### THE TASK
Repeat the lines below word for word, leaving out the pictures.

Dataset entries

..........

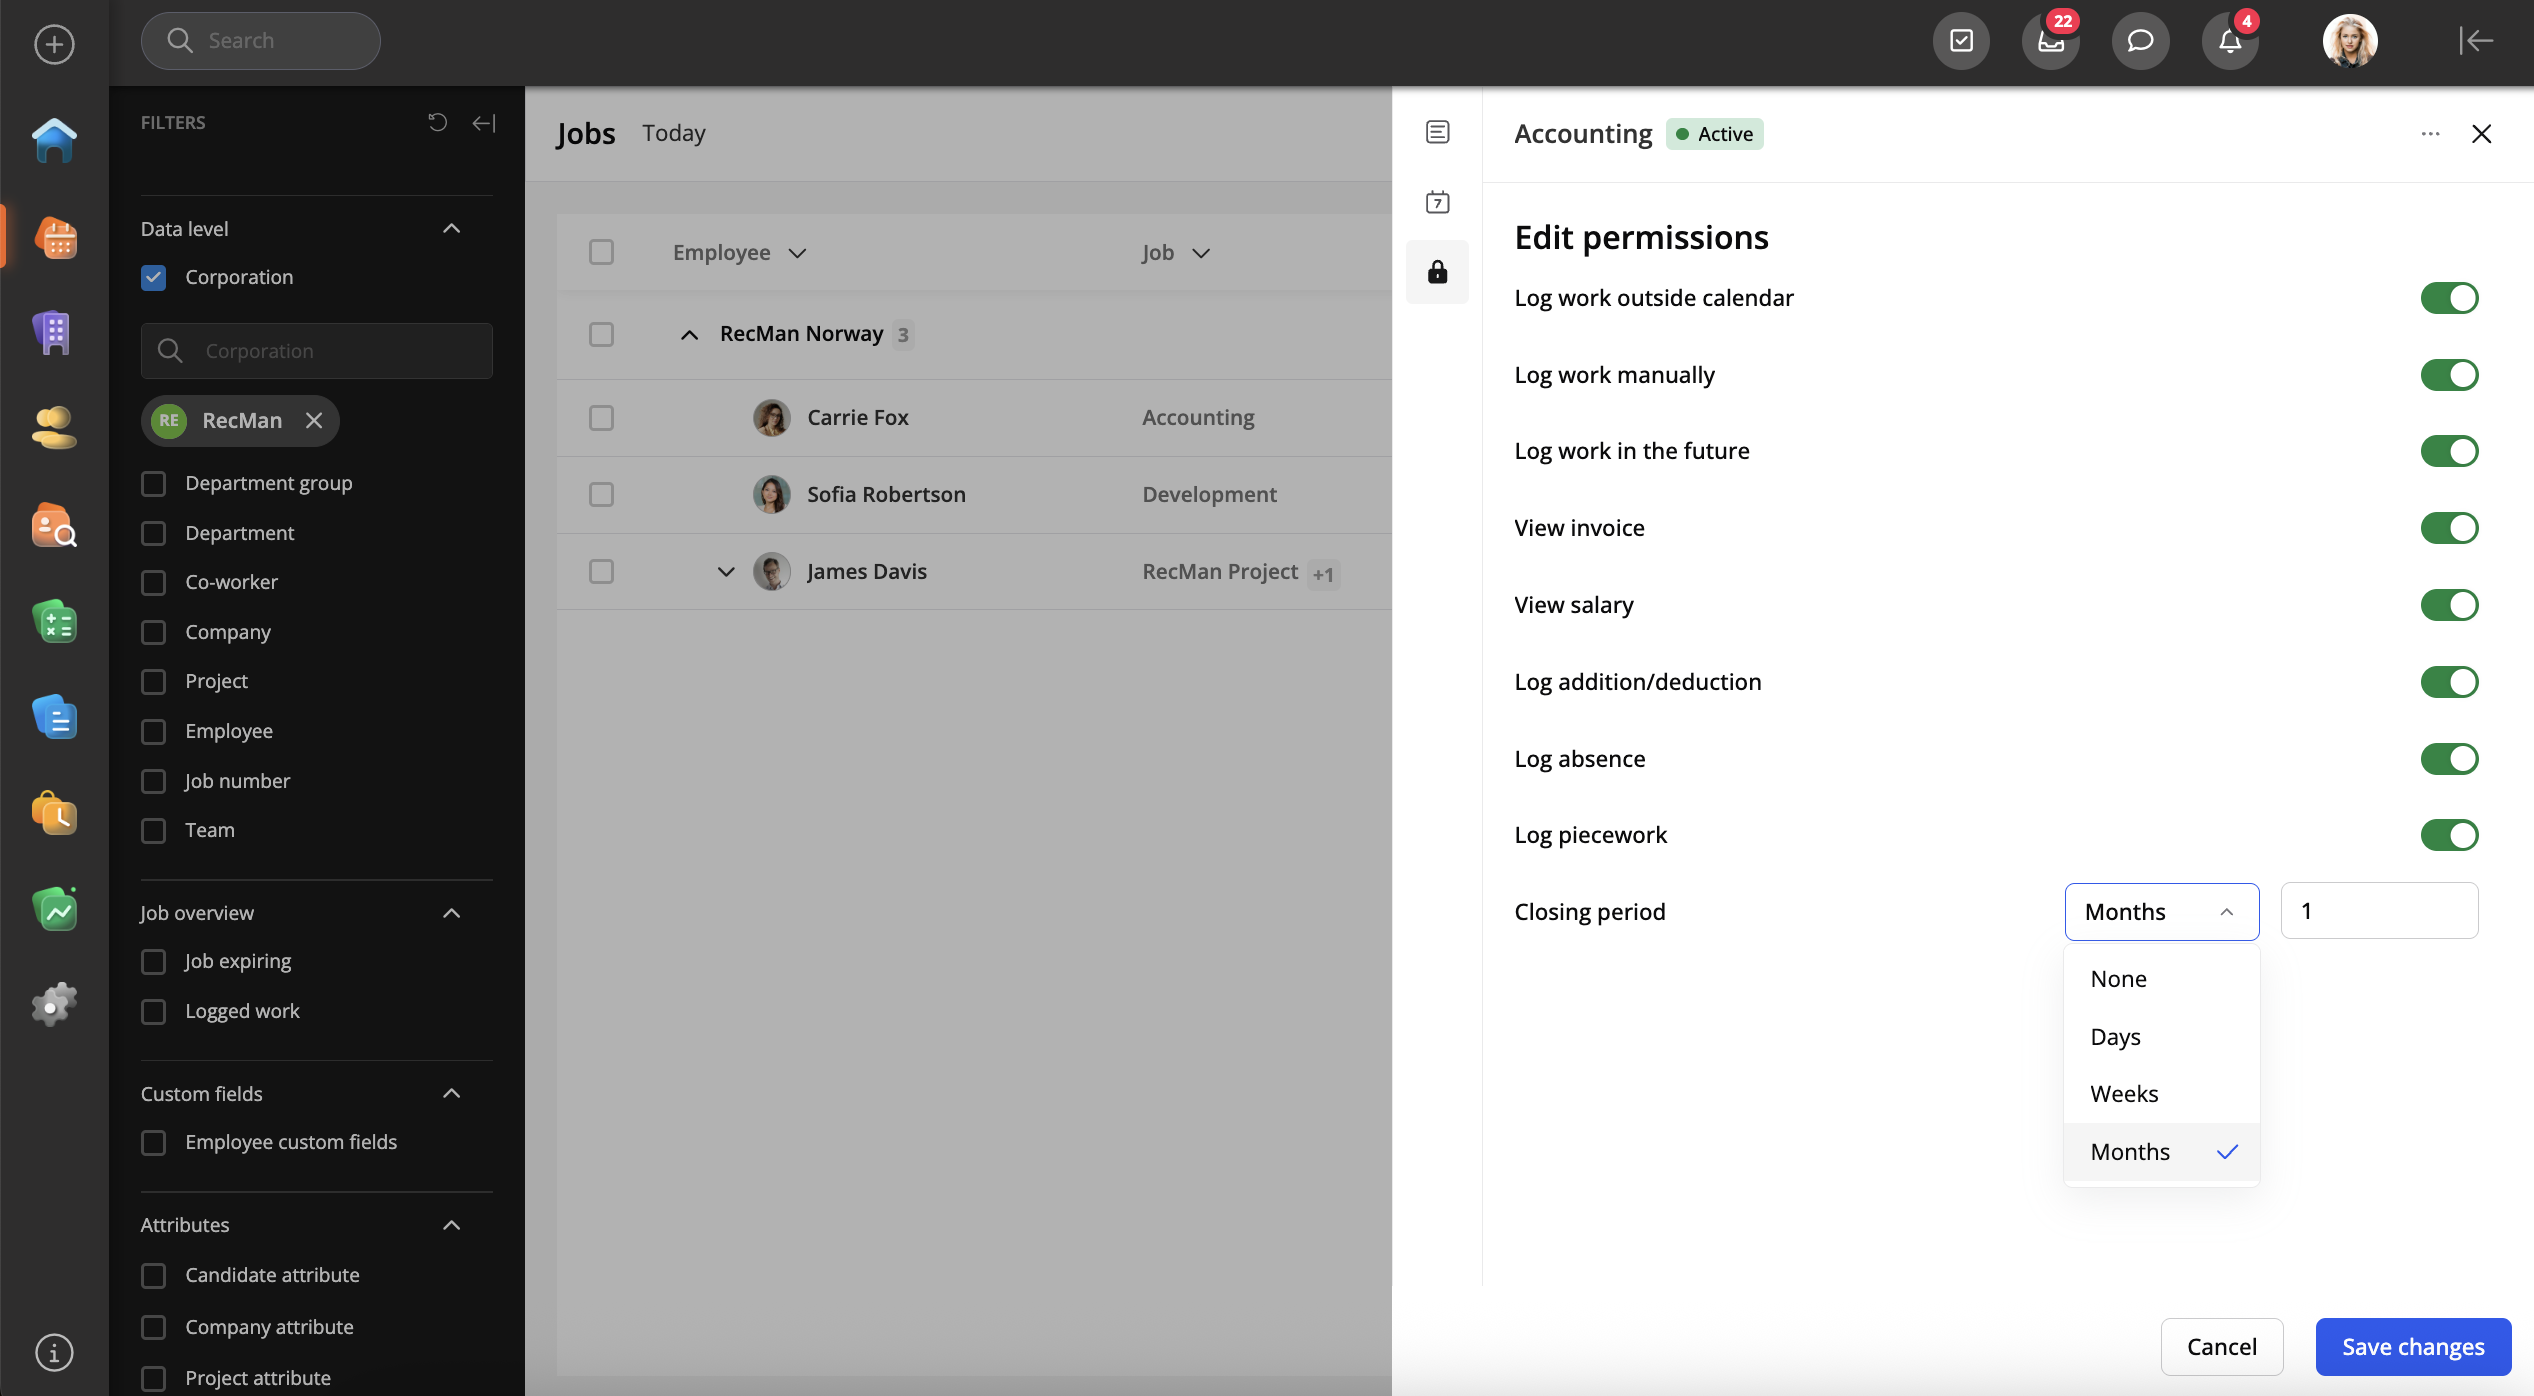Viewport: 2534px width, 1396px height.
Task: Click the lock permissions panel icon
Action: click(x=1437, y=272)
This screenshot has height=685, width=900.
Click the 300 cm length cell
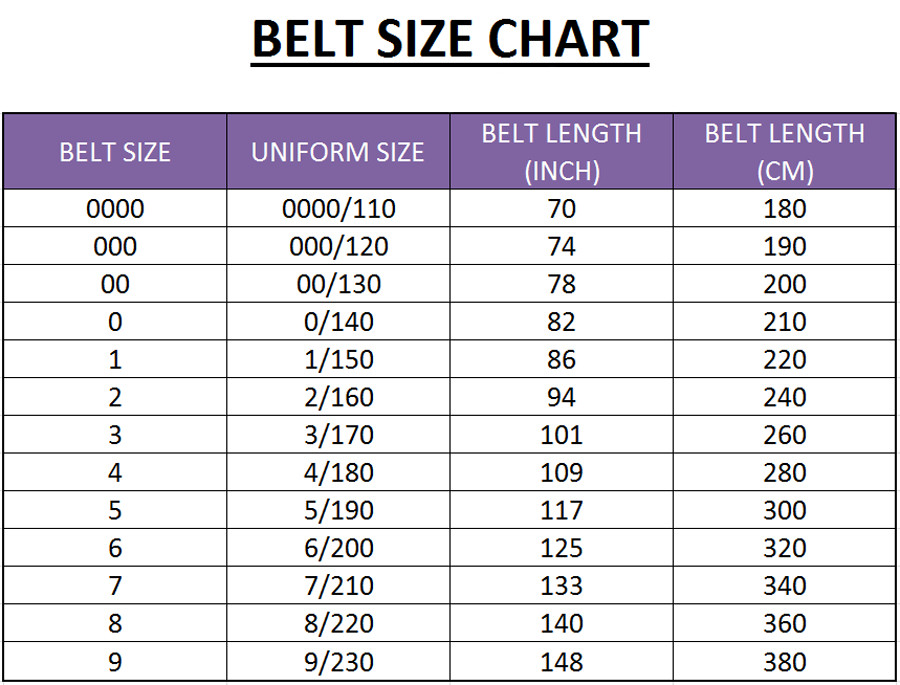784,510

..........

### FULL RESPONSE
Viewport: 2534px width, 1396px height.
Task: Click the lock permissions panel icon
Action: click(x=1437, y=272)
This screenshot has height=685, width=900.
Click the 300 cm length cell
784,510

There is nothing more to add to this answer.